Amy Small-McKinney

Poetry

Amy Small-McKinney’s second full-length book of poetry, Walking Toward Cranes (Glass Lyre Press, 2017) won the Kithara Book Prize 2016. Her work appears widely in journals, such as Connotation Press, Construction, American Poetry Review, The Indianapolis Review, Tiferet, Pedestal Magazine, and is forthcoming in ONE ART: a journal of poetry. Her poem “Birthplace” received Special Merits recognition by The Comstock Review for their 2019 Muriel Craft Bailey Poetry Contest. Small-McKinney’s reviews of poetry books have appeared in several journals, for example, Prairie Schooner. Her poems have also been translated into Romanian and Korean. She resides in Philadelphia where she teaches community poetry workshops and private students.

The Doctor Said We Need to Return in Two Months After Further Testing Including Bloodwork

How do I mourn a husband who sits beside me? Who cannot remember doctor or diagnosis. Who called me Honey, held my hand. I could have held him all night, woke to memory, the word dementia. I cannot close my eyes or hide. Who do I tell? What do I need to remember? My shoulders are mountains where a shepherd must stop, her sheep hesitating then moving upwards. They hate the dark. What to remember? On the top of the mountain not a burning bush. A woman, ruins. Below where sea stifles land my body a sunken ship, its ruins. I am drowning in remembering. In memorari, to be mindful of. I don’t want to be. Want to forget alarms for medications, cups of water to be thickened so he doesn’t mis-swallow into trachea or lungs. Forget legs as stems that barely hold him. Not-remembering is venomous, a stonefish, unnoticeable, unremarkable at first, easily mistaken for polished stone. My shoulders are his mountains. I don’t live in the mountains, never a shepherd. My city has its own steep cliffs of loss. This city where I walk two blocks for apples. When the emergency dispatcher demands who is with him the man on the floor? He remembered to push the emergency button. We are on our way. I am not a mountain or shepherd or sea, I’m on my way.

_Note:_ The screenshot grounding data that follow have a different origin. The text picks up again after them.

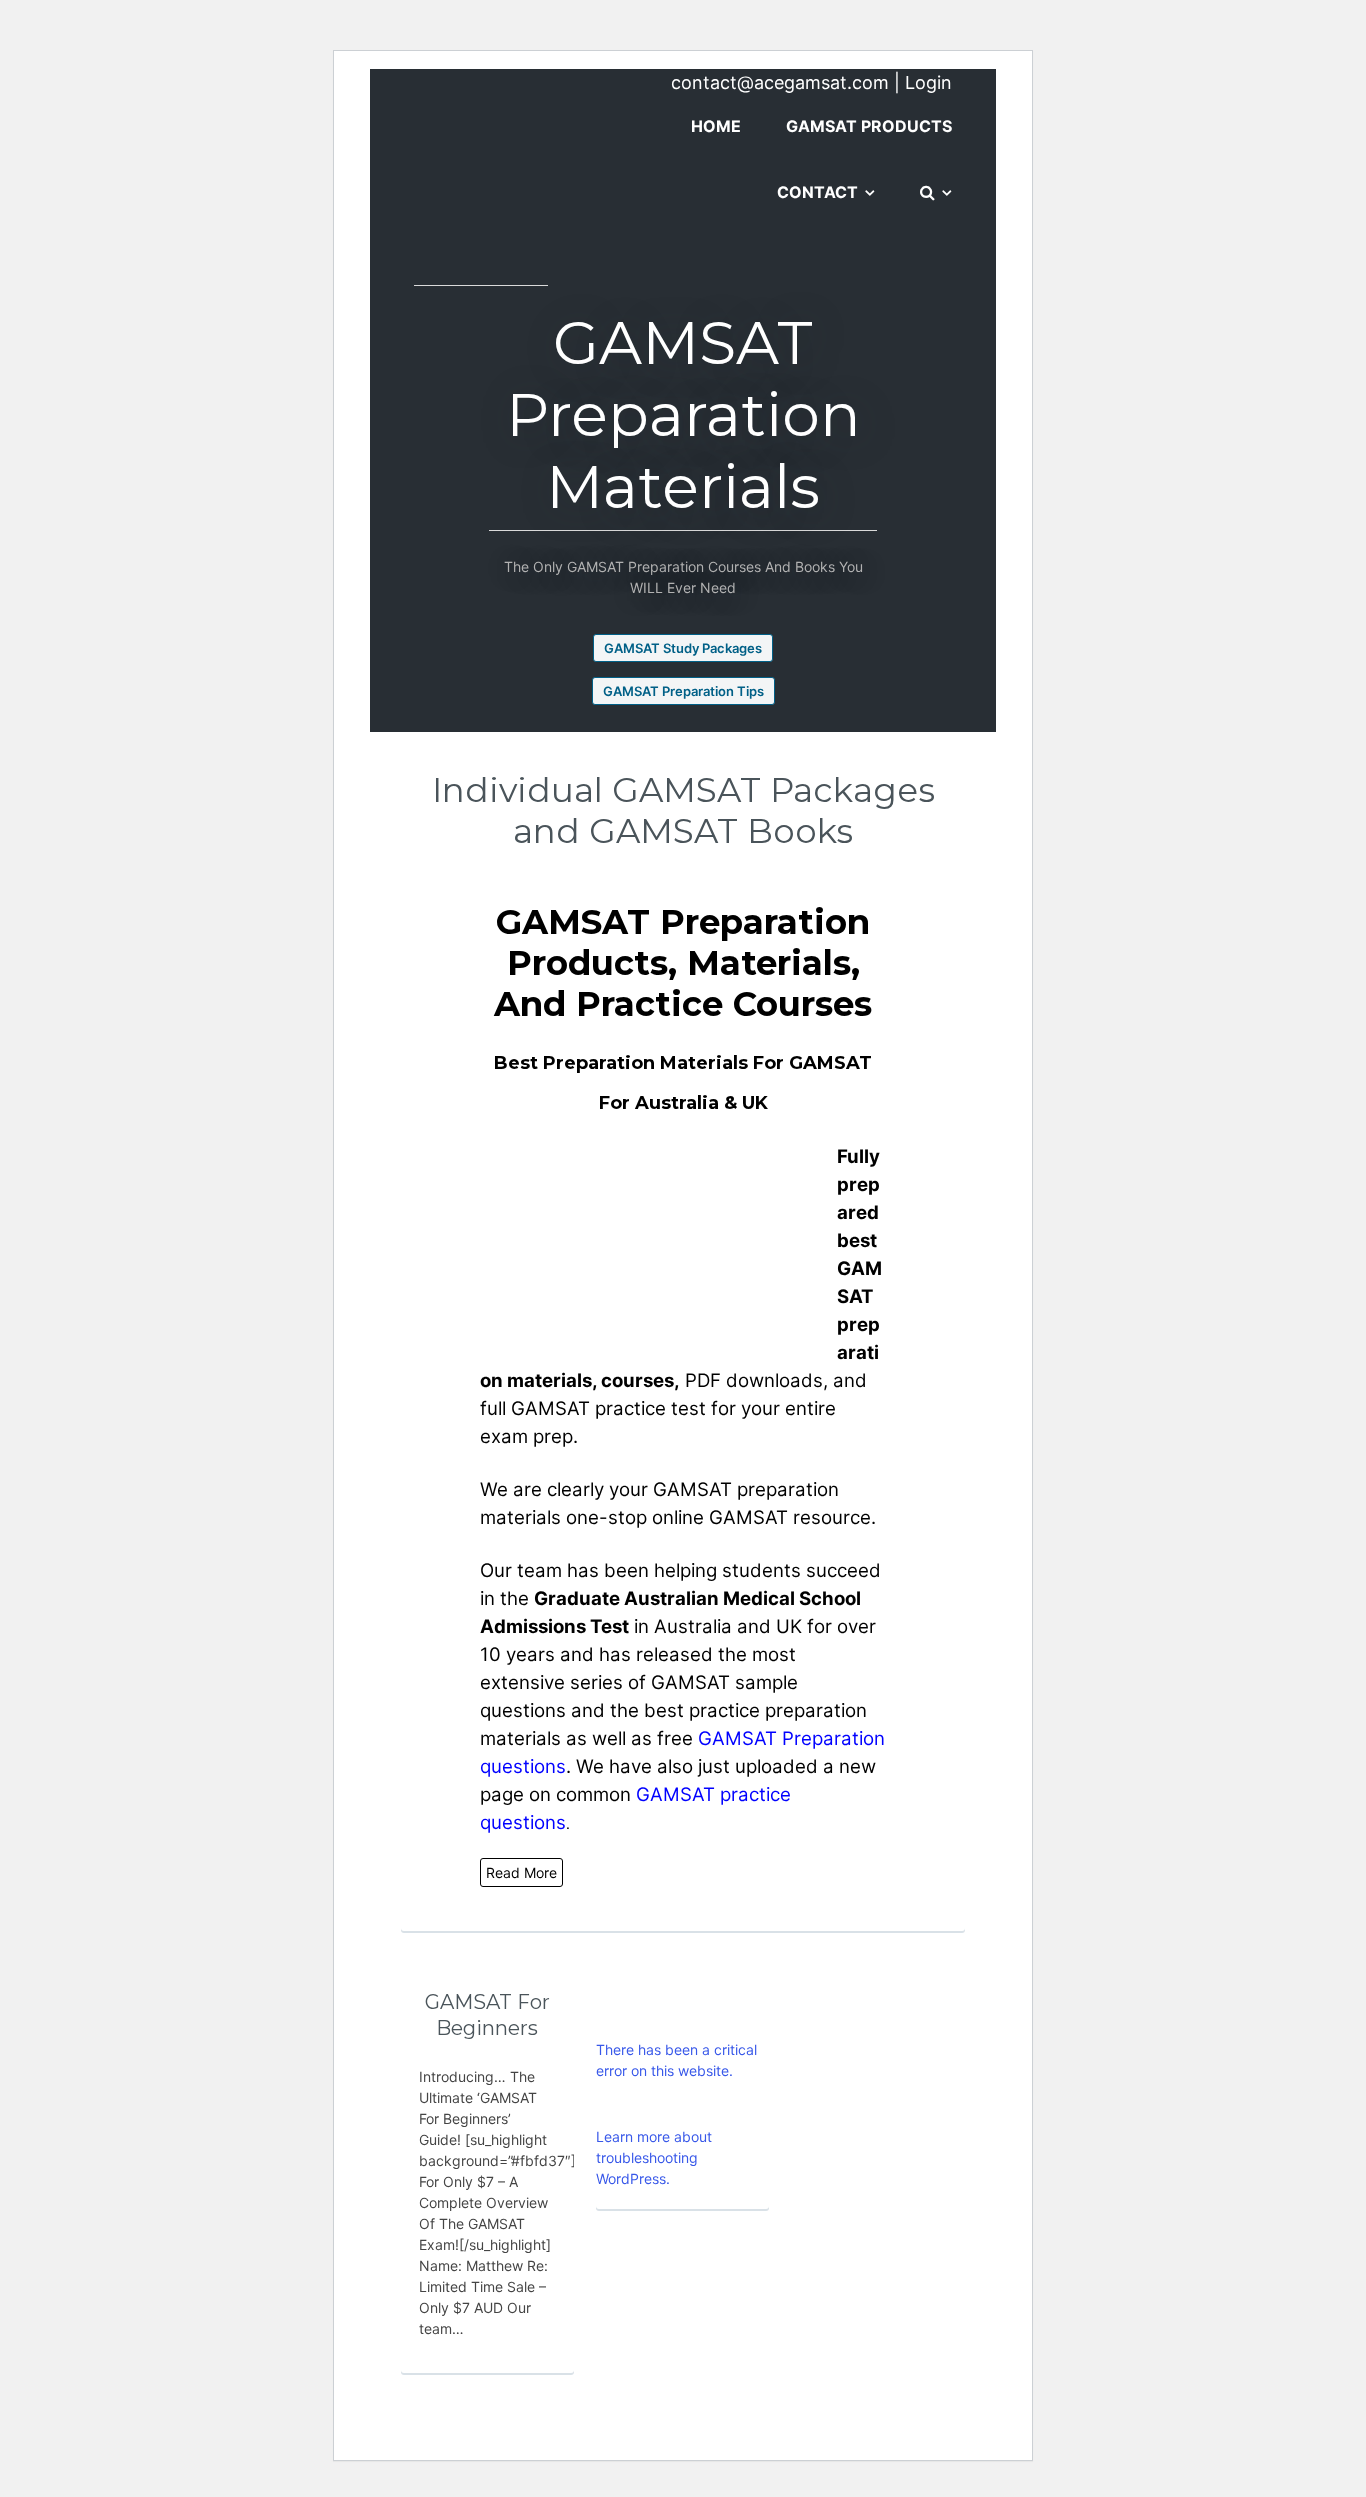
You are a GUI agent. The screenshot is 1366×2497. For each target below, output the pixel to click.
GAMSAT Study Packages (683, 648)
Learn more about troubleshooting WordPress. (654, 2157)
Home (716, 126)
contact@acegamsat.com (780, 82)
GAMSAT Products (869, 126)
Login (928, 82)
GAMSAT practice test (608, 1408)
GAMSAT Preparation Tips (683, 691)
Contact (817, 192)
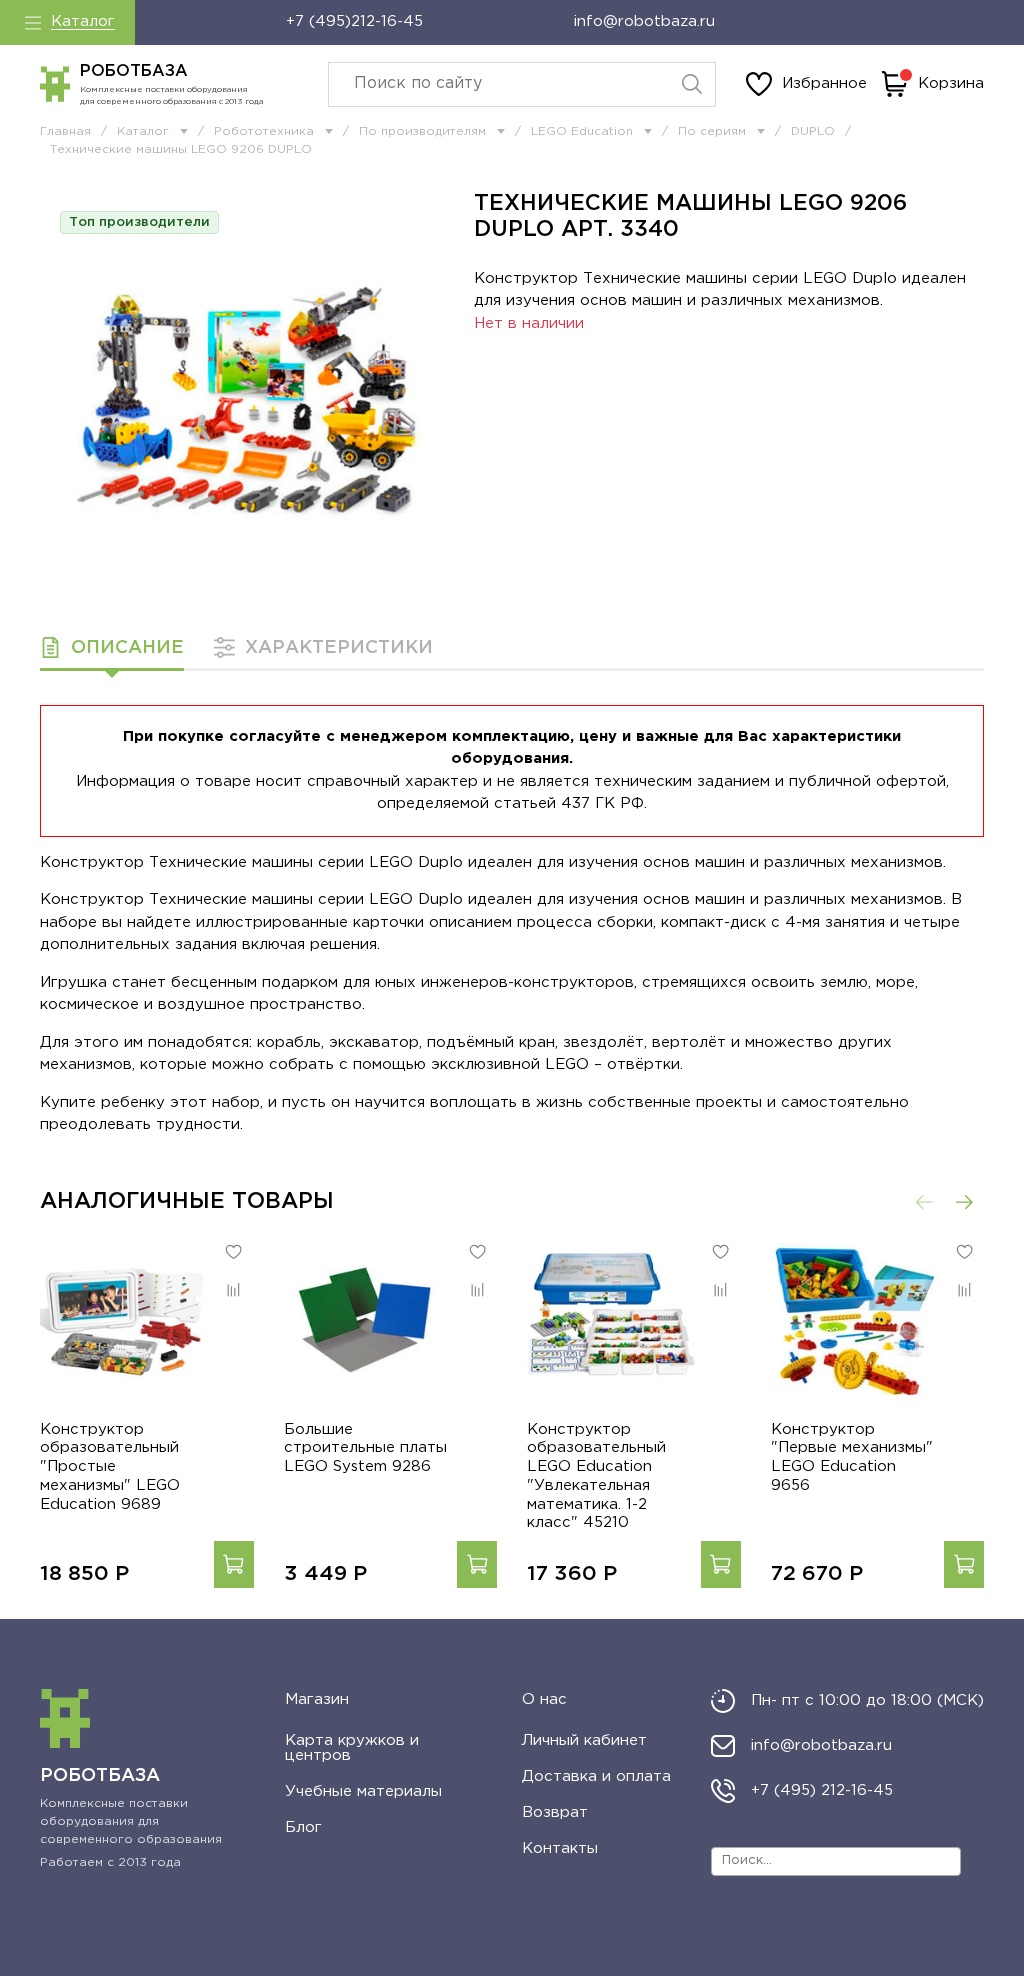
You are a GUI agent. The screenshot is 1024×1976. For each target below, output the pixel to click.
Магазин (317, 1699)
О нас (544, 1699)
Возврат (555, 1812)
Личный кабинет (584, 1740)
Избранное (824, 83)
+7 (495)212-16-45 (354, 21)
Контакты (560, 1848)
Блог (303, 1827)
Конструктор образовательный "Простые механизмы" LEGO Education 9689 (110, 1467)
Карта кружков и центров (352, 1748)
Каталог (83, 21)
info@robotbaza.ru (644, 21)
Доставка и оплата (596, 1776)
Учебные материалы (363, 1791)
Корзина (951, 83)
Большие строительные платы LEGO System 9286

During this virus, this isolation, my husband was ill. The day the rehabilitation center was going to ban visitors, I brought him home. While caregiving, I felt all that caregivers know well, but often fear saying out loud, exhaustion, frustration, resentment, and did not want to hear, one more time, how strong I was. I was in mourning, deeply submerged in anticipatory grief. Finally, we had to make the impossible decision to not have another surgery. He entered hospice here at home. Surrounded by family, he died late June. We write what we must, don't we?